Really, it’s about the children:
News Corp. Chairman Rupert Murdoch wants to focus on his A-B-Cs. The media giant, parent of the Fox network, Fox News Channel, 20th Century Fox and the Wall Street Journal, wants to make a push into the education business and has tapped New York City Schools Chancellor Joel Klein to be the point person.
In a press conference, Klein said he’d been tapped by News Corp. to “put them in the burgeoning and dynamic education marketplace.”
Sure, Klein is probably earning more money than God in his new role as executive vice president at News Corp. But the Justice Department attorney turned data-and-accountability school reformer signed up with Murdoch to get out of the harsh political limelight and help News Corp. make a mint selling educational technology products to school districts.
Last November, shortly after hiring Klein, News Corp. acquired Wireless Generation, an education technology firm that had worked closely with Klein during his tenure as chancellor on two projects: ARIS, acontroversial (and buggy) data system that warehouses students’ standardized test scores and demographic profiles; and School of One, a more radical attempt to use technology to personalize instruction, reorganize classrooms, and reduce the size of the teaching force.
School of One. Sounds lonely to me. The corporate school reform team better market-test that. Maybe they could do one of those Fox News Luntz groups.

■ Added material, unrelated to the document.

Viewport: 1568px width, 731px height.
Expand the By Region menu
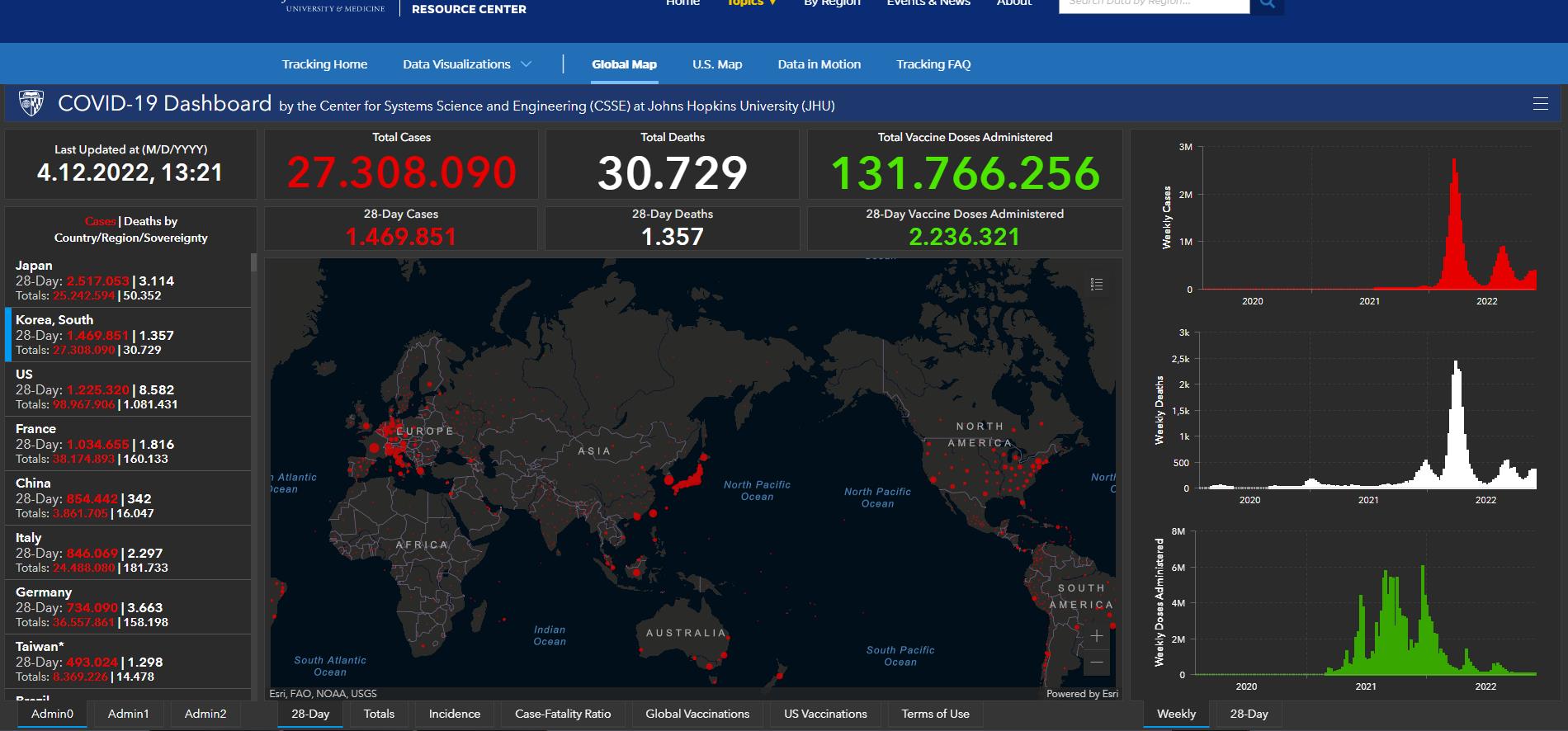point(832,3)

The acquisition put Klein, who was set to supervise Wireless Generation, in an awkward position vis à vis city ethics regulations.

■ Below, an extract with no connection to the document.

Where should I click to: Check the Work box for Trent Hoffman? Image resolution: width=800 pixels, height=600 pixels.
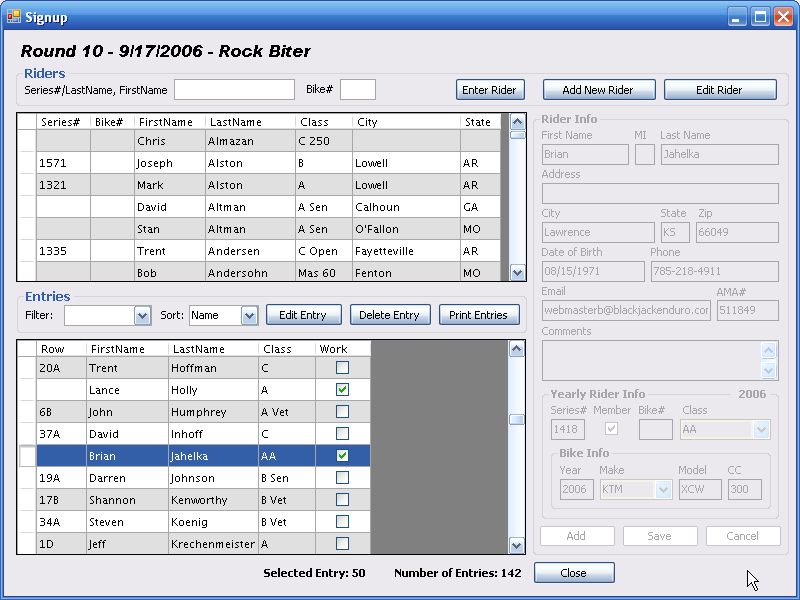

It seemed unlikely Klein would be able to fully follow those mandates when, in May, the city Department of Education renewed its contract with Wireless Generation, asking the company to provide testing materials and software. Last month, New York State moved to award Wireless Generation a $27 million no-bid contact to create a state student data-tracking system similar to ARIS—despite the fact that many New York City principals have decided not to use the $80 million software, which doesn’t track helpful day-to-day information on attendance, behavior or homework completion.

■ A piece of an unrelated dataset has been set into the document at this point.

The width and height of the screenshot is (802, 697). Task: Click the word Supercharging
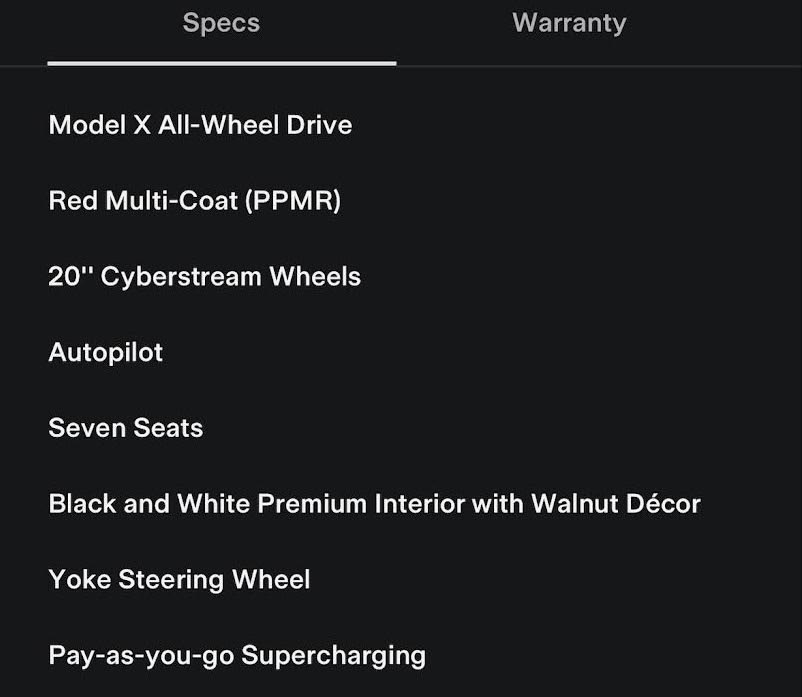pos(334,656)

News Corporation today announced that Kristen Kane, former Chief Operating Officer, New York City Department of Education and Dr. Peter Gorman, former Superintendent, Charlotte-Mecklenburg Schools will take on leadership roles at its newly formed Education Division.
“I’m thrilled to join News Corporation, and to work with someone of Joel’s caliber, and the rest of his team, to transform the educational system through digital technology and other means,” said Dr. Gorman. “News Corporation has a reputation for leading significant change across many industries, and I look forward to what lies ahead for the education sector.”
I think it’s great that the corporate reformers have (finally) dropped the sentimental and deceptive nonsense about “the children” and now discuss their industry, the education sector. Second graders don’t really stand a chance unless we can get these people to tell the truth.
Some media companies view education as a major growth area. The Washington Post Co. relies heavily on its education unit Kaplan Inc. In the Washington Post Co.’s third-quarter results, Kaplan had revenue of $743.3 million. It accounted for over 60% of the entire company’s revenue, according to the Washington Post. Walt Disney Co. is also a player in this field with its Disney-branded schools, and the New York Times has launched the New York Times Knowledge Network.
If Issue Two passes in Ohio, unions will be out of the way and we can move right to “branding” my local public schools with a corporate logo. Will we get a choice of brands, do you think? I’m not going to end up with “Koch Industries” am I?
The same media companies that have launched a crusade to discredit public schools and demonize public school teachers are in the for-profit education business. With FOX now entering the burgeoning for-profit education sector I’m confident media coverage of traditional public schools will only get more fair and balanced.